De-identifying data for publication

Before publishing data, it is important to perform a careful final de-identification. The objective is to reduce the risk of disclosing confidential information in the published data set. Following the workflow outlined in this book, direct identifiers were removed as a first step after acquiring the data (see the discussion of initial de-identification in chapter 5). For the final de-identification, indirect identifiers are also removed, and the statistical disclosure risk113 of the data is assessed. Unlike direct identifiers, for which a link (or lack thereof) to public information is verifiable, indirect identifiers require an assessment of the likelihood that an individual can be singled out in the data and then linked to public information using combinations of available data.

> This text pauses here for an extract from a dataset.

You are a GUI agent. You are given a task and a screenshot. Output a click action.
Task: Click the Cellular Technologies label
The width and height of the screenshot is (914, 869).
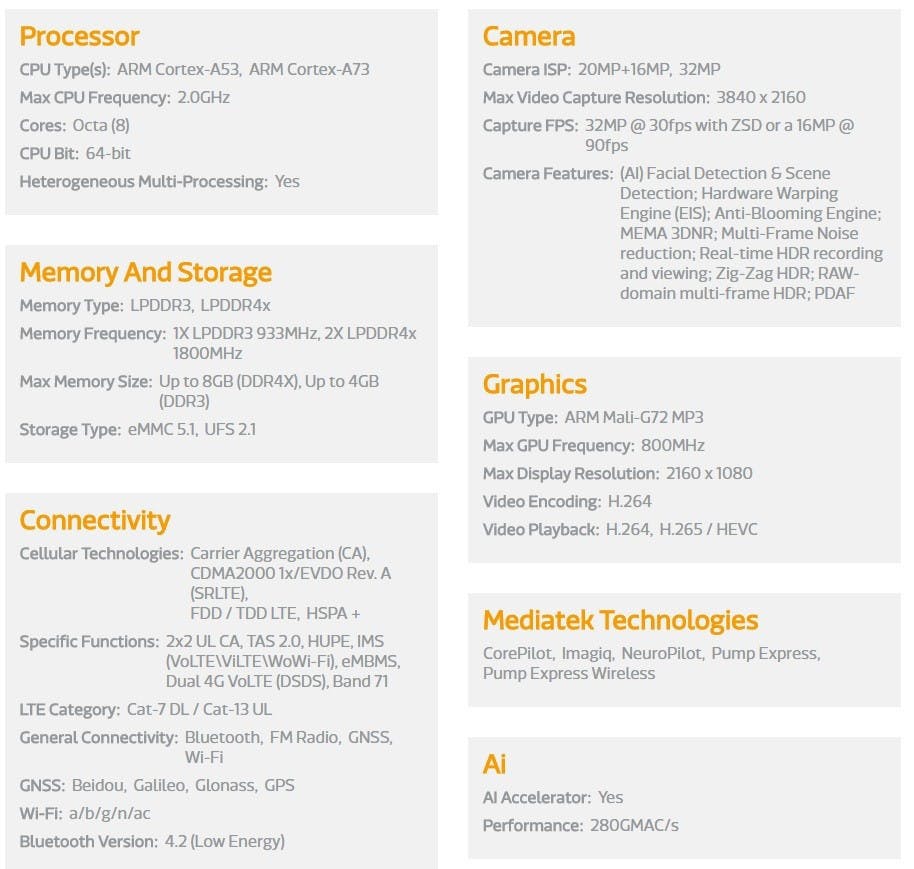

For example, seemingly innocuous variables such as US zip code, gender, and date of birth uniquely identify approximately 87 percent of the US population (Sweeney (2000)). In development data, information such as the size of a household, the age and marital status of household members, and the types of work or schooling they engage in may be more than enough to identify a person or family from a sufficiently small group.

Some tools have been developed to help researchers to de-identify data. For example, the sdcMicro package (Benschop and Welch (n.d.)) has a useful feature for assessing the uniqueness of records. It produces simple measures of the identifiability of records from the combination of potentially indirectly identifying variables and the application of common information-masking algorithms, such as binning, top-coding, and jittering data before release. At this stage, it is necessary to determine how sensitive the results are to these transformations; it may be that masked data cannot be used for the reproducibility package.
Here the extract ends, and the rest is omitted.